Assessment of hypoglycaemia during basal insulin therapy: Temporal distribution and risk of events using a predefined or an expanded definition of nocturnal events

Abstract Aim To describe in type 2 diabetes the 24-hour distribution of hypoglycaemia and compare the frequency of nocturnal events based on a predefined nocturnal window or an expanded interval, using illustrative data for two insulin glargine formulations. Methods Temporal distribution of hypoglycaemic events was assessed descriptively and by profile using participant-level data from three randomized trials comparing insulin glargine 300 U/mL (Gla-300) and 100 U/mL (Gla-100). Risk of hypoglycaemia and annualized event rates were compared for the predefined nocturnal interval (00:00 to 05:59h) and an expanded window (22:00h to the pre-breakfast glucose measurement). Results Confirmed (≤3.9mmol/L [≤70 mg/dL]) or severe hypoglycaemic events were reported most frequently between 06:00 and 10:00 h with both insulins. Nearly threefold more events were identified using the expanded nocturnal interval.
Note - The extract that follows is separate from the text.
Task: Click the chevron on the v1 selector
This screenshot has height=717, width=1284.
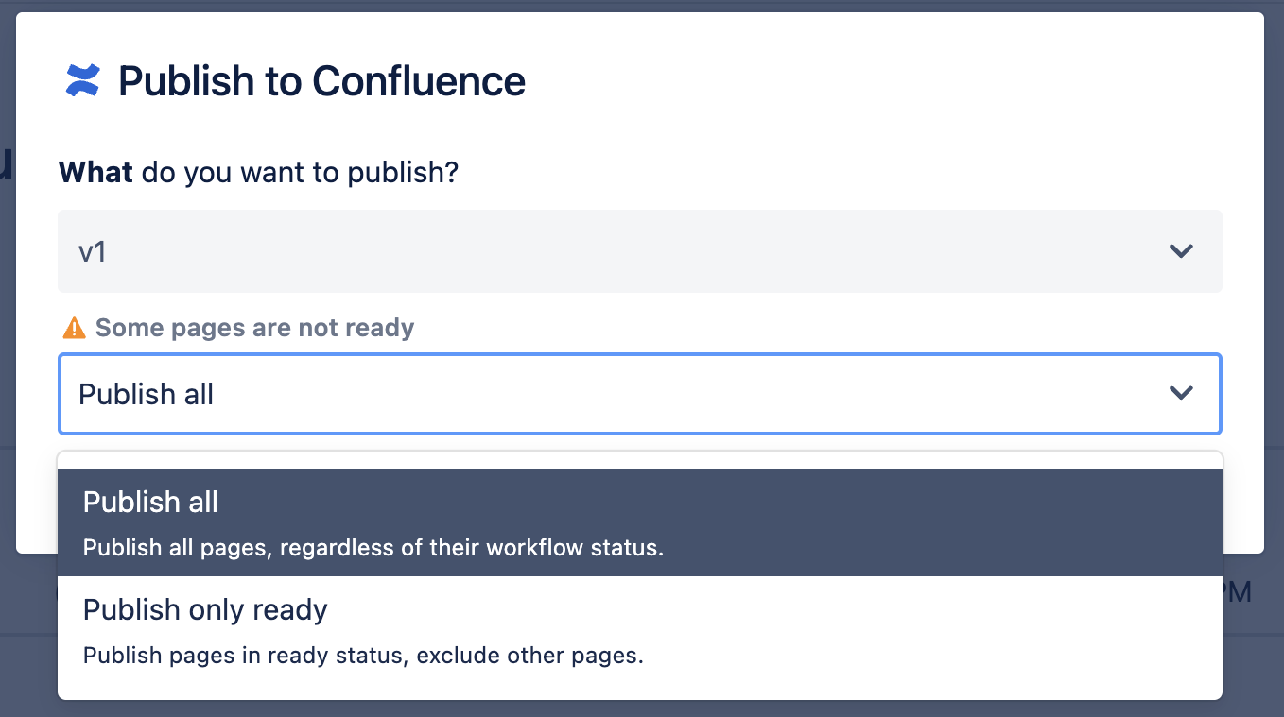Action: pyautogui.click(x=1179, y=251)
Risk of ≥1 nocturnal event was 25% lower with Gla-300 than Gla-100 with the predefined, and 16% lower with the expanded interval; annualized event rates were 31% and 24% lower with the predefined and expanded window, respectively. The between-insulin difference in number of nocturnal events depended markedly on the chosen nocturnal interval (556 vs. 1145 fewer events with Gla-300 using the predefined vs. expanded interval). Conclusions The predefined 00:00–05:59h nocturnal interval excluded many hypoglycaemic events occurring during the actual overnight interval. While Gla-300 reduced hypoglycaemic events versus Gla-100 (regardless of the interval considered), the results obtained using the expanded window better reflect the clinical experience of people treated with basal insulin.